En el valle de Aridane les llaman gacias; en San Andrés y Sauces, gacios. "Son cosas de La Palma", responden, con una sonrisa, cuando algún ortodoxo peninsular trata de averiguar el porqué de esta dualidad. Por fortuna, en esta hermosa isla canaria siguen existiendo muchas cosas que no tienen -ni ganas- explicación racional. Gacios o gacias, las flores de este arbusto leguminosae, de un amarillo reventón, salpican el paisaje palmero, espectacular después de un invierno lluvioso.

Armados con estos gacios, niños y niñas forman, en la mañana del domingo de Resurrección, un pasillo a la puerta de la iglesia -espléndido artesonado, imaginería barroca-, esperando inquietos a que asome el sacerdote. Previamente se ha celebrado la misa de Pascua y, una vez terminada, han sacado a la calle (empedrado, casco antiguo, caserones canarios, el Atlántico de fondo), en direcciones opuestas, a la Dolorosa y el Resucitado. Los pasos de san Juan y una de las santas mujeres hacen previamente tres venias, y el discípulo predilecto sale corriendo, a hombros de sus devotos, en una ceremonia festiva y oscilante, al encuentro de María. Tiene mucha prisa por comunicarle la buena nueva: Jesús ha resucitado. La procesión, convertida en expresiva representación didáctica y popular, culmina con el encuentro entra la Madre y el Hijo.

Armados con las amarillas flores de los gacios, los niños de San Andrés y Sauces, en la isla de La Palma, protagonizarán el 16 de abril una fiesta con carreras, 'gaciazos' y caramelos y bombones.
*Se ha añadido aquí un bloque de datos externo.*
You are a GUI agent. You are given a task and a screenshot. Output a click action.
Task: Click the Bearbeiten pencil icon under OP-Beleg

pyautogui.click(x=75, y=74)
Retornan, pues, las imágenes al templo, y ahí es donde entran los gacios en acción. El sacerdote asoma la cabeza y, después, emprende una carrera no tan veloz como la reacción de los pequeños que, flanqueándole, dejan caer sobre su espalda los gaciazos. El alborozo continúa cuando el cura se asoma a la ventana de la casa parroquial, desde donde lanza monedas, estampas, caramelos y bombones, recogidos entre carreras, risas, gritos y alguna que otra pelea.

A comienzos de los noventa, el sacerdote de San Andrés y Sauces recibió, por parte de unos no tan niños, una cuerada: se pasaron con las varas, y le dejaron la espalda marcada, con lo cual al año siguiente no hubo gacios. El párroco que le sustituyó recuperó la tradición, eso sí, cuidando todos mucho de que los gacios utilizados fueran flores y pequeñas ramas, sin vara.